実際に暮らしてみて、日本とインドネシアの製品の一番大きな違いは、”品質”。
この一言に尽きる。
これまでももちろん、日本品質・日本製品は良い、という感覚は持っていた。
しかし、インドネシアで暮らしてみてはじめて、日本製品の品質の高さに心から感動した。
日本人の勤勉さ、正直さ、おもてなしの心、そういった日本人としての精神、のようなものが、作る製品にも現れているのだと思う。
例えばの話だが、日本であれば、製品として同じ規格で販売される以上、大きさが1㎝以上もずれている、などといったことはない。インドネシアでは(もちろん会社、人によるところが大きいので一概には絶対に言えないが)、同じタイミングで同じ型の布バッグを複数購入したところ、2㎝~5㎝ほど大きさにずれがあった。
ある時は、新品のラジコンをいただいたところ、コントローラーが最初から壊れていた。前後の移動はできるが、左右の移動はコントローラーを動かしても反応してくれない。新品なのに……
ある時は、お弁当箱セットのカトラリーを入れる部分に、付属のスプーンが入らない。はみでてしまう。これはもはや設計ミスでは?といった感じ。
「え?」と思うことが、インドネシア製品を買うと頻発する。
これはこれで面白いので、若干慣れつつあるが、最初の頃はかなり戸惑った。
そんな思い出も含め、今回は著者なりに、もし赴任準備のタイミングに戻れるのであればこうする、というポイントをまとめてみた。

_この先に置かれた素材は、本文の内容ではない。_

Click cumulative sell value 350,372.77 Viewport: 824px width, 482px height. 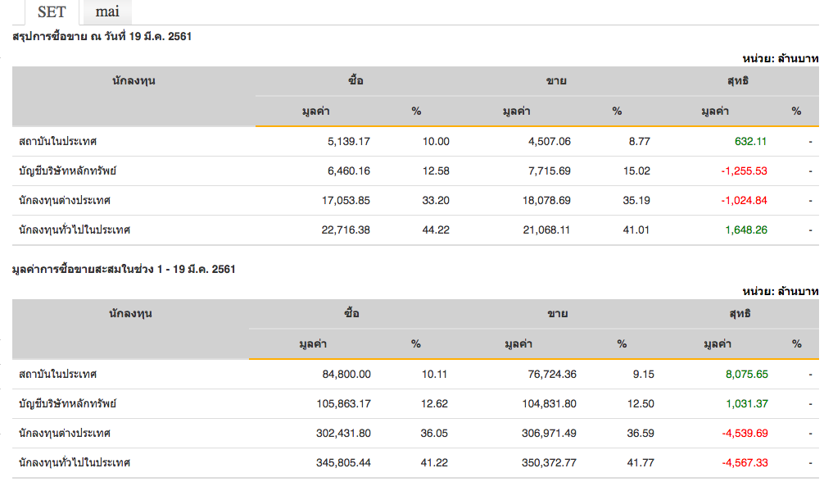(548, 462)
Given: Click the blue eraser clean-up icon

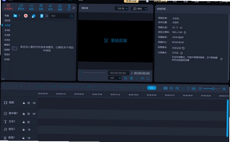Looking at the screenshot, I should tap(34, 16).
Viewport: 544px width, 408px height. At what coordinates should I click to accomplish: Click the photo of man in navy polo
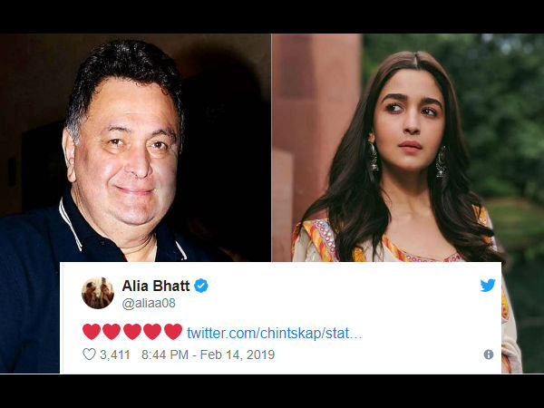coord(135,148)
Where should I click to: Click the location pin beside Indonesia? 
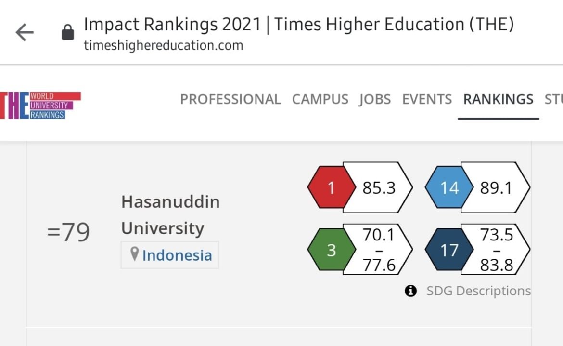(135, 254)
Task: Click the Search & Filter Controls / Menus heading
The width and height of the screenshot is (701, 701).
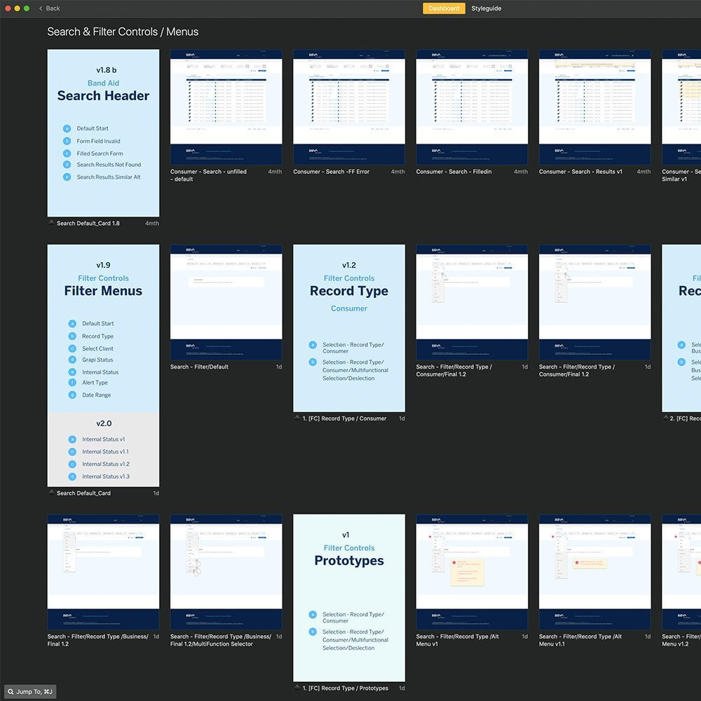Action: (123, 32)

赴任が決まり、戸惑っている方、何を持っていくか迷っている方の参考になれば嬉しい。
持ってきた方がいモノ/現地で非常に購入しにくいモノ
医薬品関係で、個々人で差異があるモノ、特に処方が必要なモノはジャカルタでは購入しにくい。
インドネシアの”医療の遅れ”はこちらで生活を始めると嫌でも直面することになるが、ジャカルタの富裕層は目や耳の病気などにかかるとシンガポールなどの医療機関に行くことにしている、という方も少なくない。身体に直接触れるモノ、口に入れるモノは特に気を使っておいて間違いはないと思う。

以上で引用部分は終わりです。